# How do you store your saddles?



## goingnutsmom (Nov 28, 2009)

I was wondering what you guys to store your saddles. I had been thinking along the lines of a roundish table leg or something similar that was big enough diameter to hold a saddle good, I just don't know how to get my idea from my head to the wall. My husband thinks I am nuts on this and is no help.


----------



## salmonfisher77 (Jul 15, 2009)

In a plastic tote, thrown in loosly!


----------



## jross (Dec 20, 2008)

Laid on a shelf in the shed. Out of the weather, of course. I think all you need to do is keep them dry and out of the sun.
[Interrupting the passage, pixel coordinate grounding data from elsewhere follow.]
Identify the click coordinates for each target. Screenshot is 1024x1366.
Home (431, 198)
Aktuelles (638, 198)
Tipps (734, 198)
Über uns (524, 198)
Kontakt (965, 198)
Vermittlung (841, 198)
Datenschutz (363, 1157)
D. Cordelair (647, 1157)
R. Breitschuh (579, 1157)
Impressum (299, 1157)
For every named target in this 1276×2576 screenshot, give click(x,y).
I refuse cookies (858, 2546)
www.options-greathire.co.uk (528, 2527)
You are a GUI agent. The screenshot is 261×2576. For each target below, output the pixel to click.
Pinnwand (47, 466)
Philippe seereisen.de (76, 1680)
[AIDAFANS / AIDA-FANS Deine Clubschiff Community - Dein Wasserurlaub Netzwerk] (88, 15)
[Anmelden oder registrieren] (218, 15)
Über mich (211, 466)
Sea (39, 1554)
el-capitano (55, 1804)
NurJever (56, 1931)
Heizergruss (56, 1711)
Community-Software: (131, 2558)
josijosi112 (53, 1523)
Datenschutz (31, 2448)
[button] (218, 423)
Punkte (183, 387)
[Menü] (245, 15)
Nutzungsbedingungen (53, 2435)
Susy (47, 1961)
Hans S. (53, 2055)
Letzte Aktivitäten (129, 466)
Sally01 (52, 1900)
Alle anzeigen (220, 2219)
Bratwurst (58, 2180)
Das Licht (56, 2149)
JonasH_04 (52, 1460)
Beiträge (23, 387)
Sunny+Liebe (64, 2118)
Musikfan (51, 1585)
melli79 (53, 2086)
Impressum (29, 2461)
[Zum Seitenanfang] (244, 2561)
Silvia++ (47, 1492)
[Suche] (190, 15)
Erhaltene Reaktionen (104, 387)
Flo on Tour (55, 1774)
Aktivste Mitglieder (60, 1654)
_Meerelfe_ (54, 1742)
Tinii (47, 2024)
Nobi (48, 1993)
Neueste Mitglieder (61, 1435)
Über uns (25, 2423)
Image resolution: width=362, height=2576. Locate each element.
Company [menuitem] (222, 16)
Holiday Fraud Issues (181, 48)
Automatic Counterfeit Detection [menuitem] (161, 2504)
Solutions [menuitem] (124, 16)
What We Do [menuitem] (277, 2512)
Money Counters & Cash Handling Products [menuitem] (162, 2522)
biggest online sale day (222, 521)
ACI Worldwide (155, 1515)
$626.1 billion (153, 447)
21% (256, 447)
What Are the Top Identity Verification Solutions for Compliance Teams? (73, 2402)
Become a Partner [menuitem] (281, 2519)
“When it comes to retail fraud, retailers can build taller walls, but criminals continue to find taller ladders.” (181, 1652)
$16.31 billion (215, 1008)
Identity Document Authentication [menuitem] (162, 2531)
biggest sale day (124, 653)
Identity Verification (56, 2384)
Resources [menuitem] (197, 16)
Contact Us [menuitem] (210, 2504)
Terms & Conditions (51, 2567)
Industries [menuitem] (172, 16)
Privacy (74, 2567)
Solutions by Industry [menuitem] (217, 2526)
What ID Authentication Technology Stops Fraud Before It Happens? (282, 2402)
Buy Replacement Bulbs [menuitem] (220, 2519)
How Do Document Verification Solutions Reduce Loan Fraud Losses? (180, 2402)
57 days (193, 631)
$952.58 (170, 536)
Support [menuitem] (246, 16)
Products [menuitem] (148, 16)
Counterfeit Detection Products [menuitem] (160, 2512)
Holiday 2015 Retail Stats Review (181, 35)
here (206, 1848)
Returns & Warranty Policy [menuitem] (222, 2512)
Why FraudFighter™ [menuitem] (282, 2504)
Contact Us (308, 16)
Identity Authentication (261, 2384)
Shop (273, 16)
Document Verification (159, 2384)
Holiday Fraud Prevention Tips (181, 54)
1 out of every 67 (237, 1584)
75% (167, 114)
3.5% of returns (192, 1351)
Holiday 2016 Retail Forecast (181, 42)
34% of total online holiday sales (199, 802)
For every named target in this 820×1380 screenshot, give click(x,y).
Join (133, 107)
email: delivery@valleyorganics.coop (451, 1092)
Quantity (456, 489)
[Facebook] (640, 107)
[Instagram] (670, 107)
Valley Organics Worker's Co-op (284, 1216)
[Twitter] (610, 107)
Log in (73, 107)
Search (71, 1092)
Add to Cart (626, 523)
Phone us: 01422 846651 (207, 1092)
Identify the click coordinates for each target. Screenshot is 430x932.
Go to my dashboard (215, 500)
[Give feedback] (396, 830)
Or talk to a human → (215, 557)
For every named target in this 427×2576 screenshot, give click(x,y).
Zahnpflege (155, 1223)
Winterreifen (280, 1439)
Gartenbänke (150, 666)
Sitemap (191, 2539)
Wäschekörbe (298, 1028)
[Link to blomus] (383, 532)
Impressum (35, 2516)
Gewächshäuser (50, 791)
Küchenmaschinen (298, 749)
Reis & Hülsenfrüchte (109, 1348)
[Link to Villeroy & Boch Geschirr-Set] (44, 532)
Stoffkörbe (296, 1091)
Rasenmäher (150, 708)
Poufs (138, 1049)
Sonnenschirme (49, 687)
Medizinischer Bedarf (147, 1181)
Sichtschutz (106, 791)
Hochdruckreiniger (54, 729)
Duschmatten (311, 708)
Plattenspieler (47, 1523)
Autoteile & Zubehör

When we go for day hikes we just throw them into the back of the pickup along with all the panniers and bags and walking sticks and stuff. We have a camper shell on the truck to keep everything of the weather, tho.


----------



## sweetgoatmama (Dec 10, 2008)

I hang mine by the straps on a big plastic covered hook. There is a line of these down the two by four upright in the barn. The ones I'm not using are stored in a big metal garbage can with a metal lid so mice and rats can't chew on the straps and felt/


----------



## Harriet Aiken (Nov 14, 2010)

I use saddle racks for horse saddles, screwed to the wall, in a room of the barn that is mouse-free and can be heated enough to prevent dampness. This equipment can represent a fairly substantial investment that I would like to protect as much as possible.


----------



## Rex (Nov 30, 2008)

The saddles I use often are on a saddle rack on the wall of the barn so Mice can't get to them. The rest of the saddles and panniers are in a heavy plasic blue tote container. No food allowed in with the gear to help keep the mice from wanting to chew into it.


----------